In the fight against the horrid specter of online piracy, the U.S. Government, at the behest of the lobbyists that the major media giants have in Washington, has attempted to pass legislation that would infringe on the neutrality of the Internet and therein our freedom of speech.
The PROTECT IP Act (PIPA), introduced in the U.S. Senate last May, and the more recent Stop Online Piracy Act (SOPA), introduced in the House of Representatives last October, are meant to target foreign websites that violate copyright law. Previous actions restricted the Big Brother-esque enforcement of such laws to companies based in the United States.

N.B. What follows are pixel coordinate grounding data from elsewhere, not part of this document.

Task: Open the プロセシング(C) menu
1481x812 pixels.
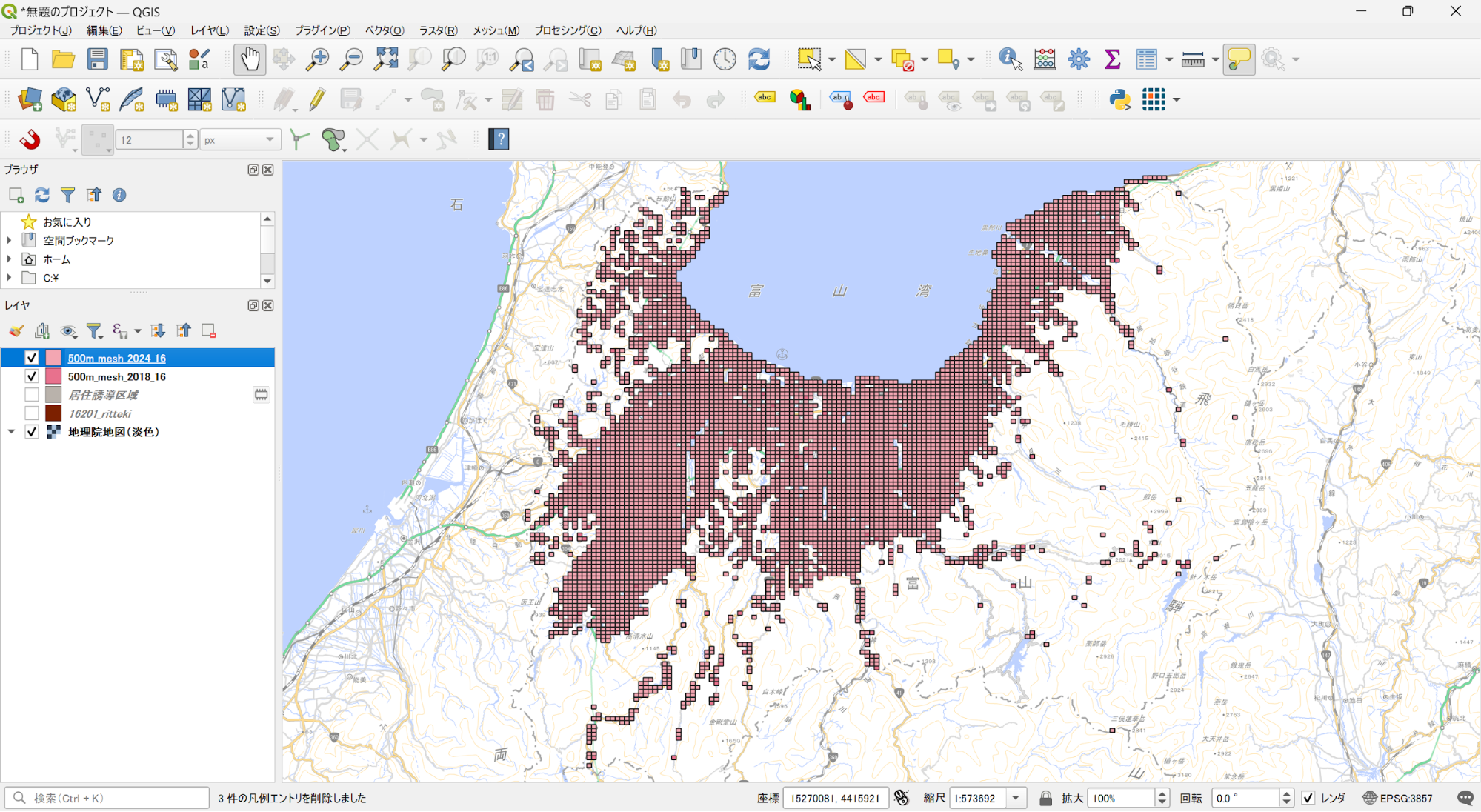Action: [568, 30]
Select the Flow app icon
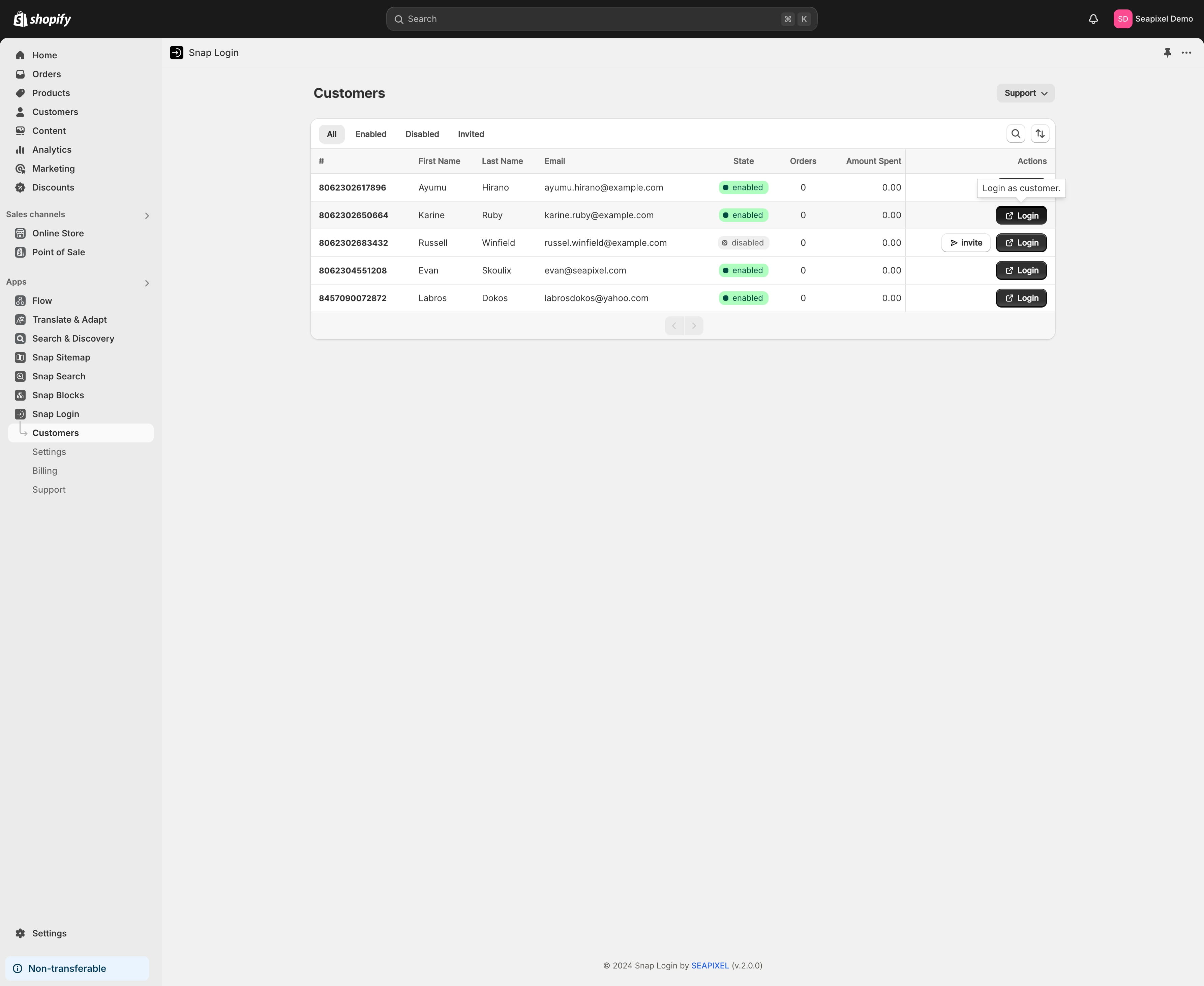The width and height of the screenshot is (1204, 986). (21, 300)
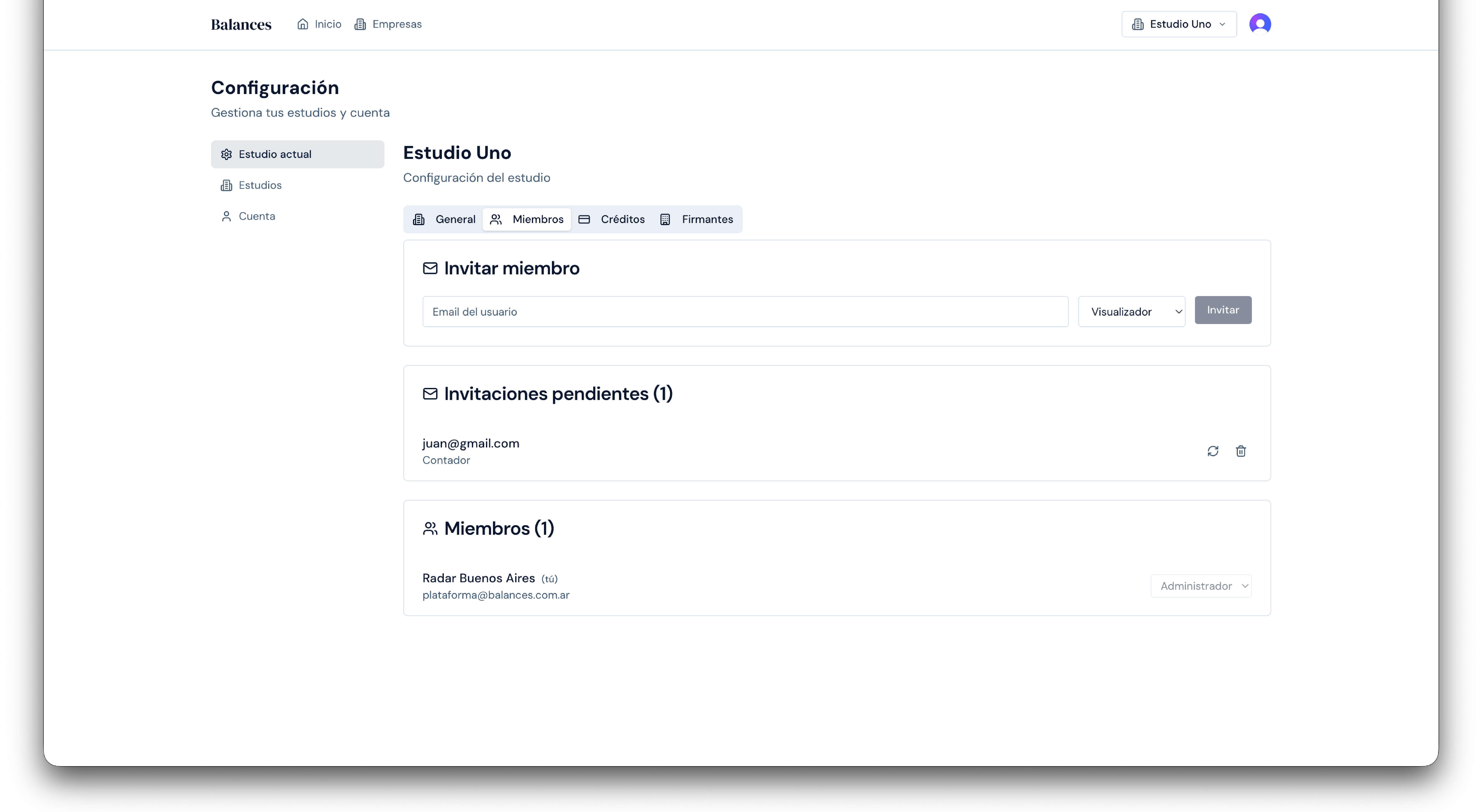Click the person icon next to Cuenta
The height and width of the screenshot is (812, 1482).
(227, 216)
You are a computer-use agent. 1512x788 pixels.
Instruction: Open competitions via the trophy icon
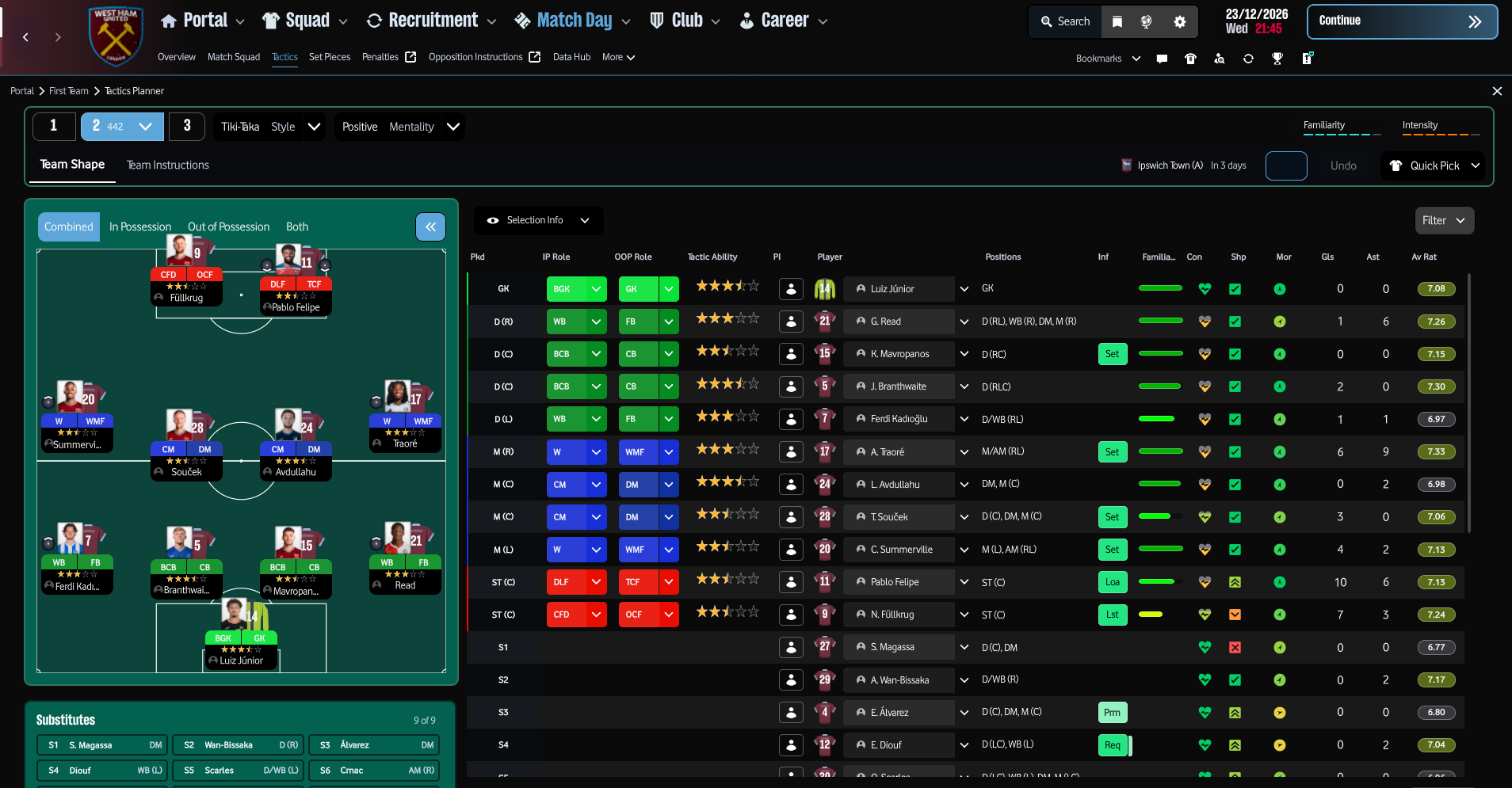click(x=1277, y=59)
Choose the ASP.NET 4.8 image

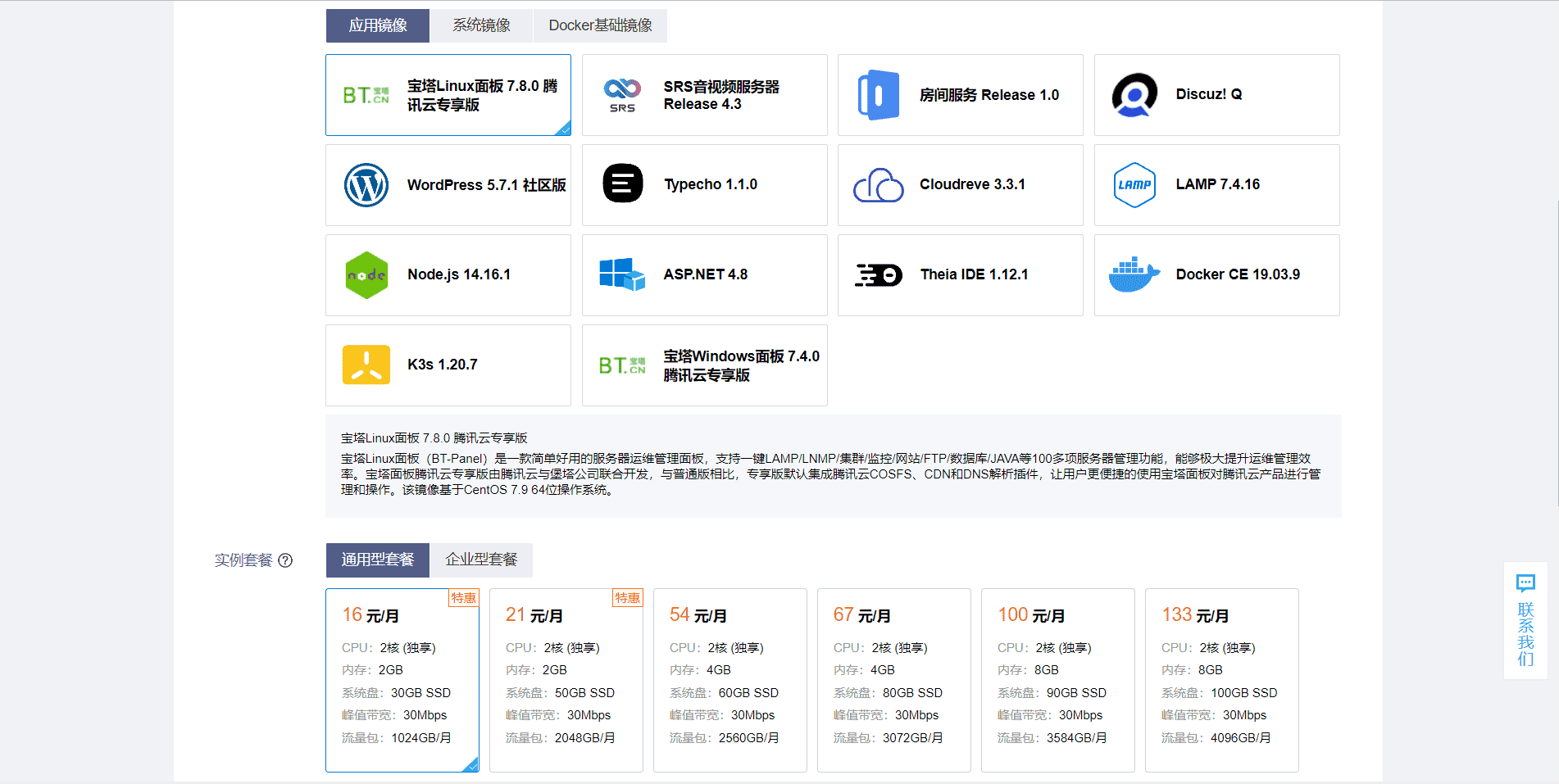click(x=704, y=275)
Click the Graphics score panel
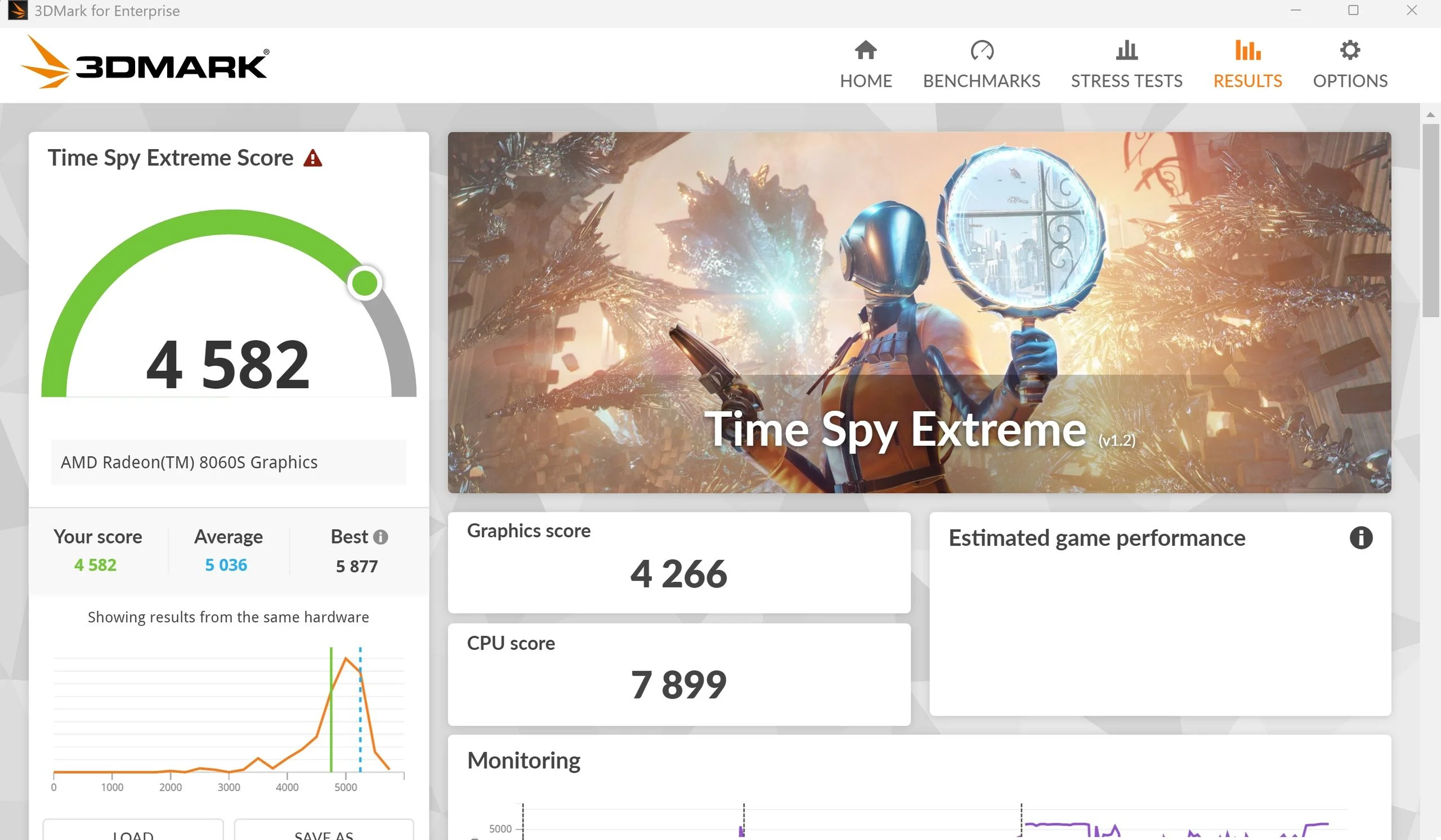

PIPA would pretty much set out to force Internet providers, search engines, blogs, advertising services, and every other form of online media to cease any affiliation with infringing websites or else face legal persecution.
So don’t blame AT&T if you can’t access Pirate Bay. Companies can also sue new websites if they conclude that the new sites are enabling copyright infringement under the provisions set forth in the PIPA bill.
The SOPA bill would give the U.S. Attorney General the power to seek court orders to force Internet providers, DNS providers, search engines, advertisers and the like from dealing with copyright infringing sites. Payment facilities would also be forced to cut off any business with any site that might be suspected of copyright infringement.
Fortnately, online titans such as the all-powerful Google and the all-knowing (as students hope) Wikipedia and others have taken up arms and brought the issue of the potential harm these bills would cause to net neutrality to an otherwise largely apathetic population.
The bills have been put on hold (hopefully indefinitely), and the efforts to effectively censor the Internet in the U.S. and abroad have been dashed for the time being.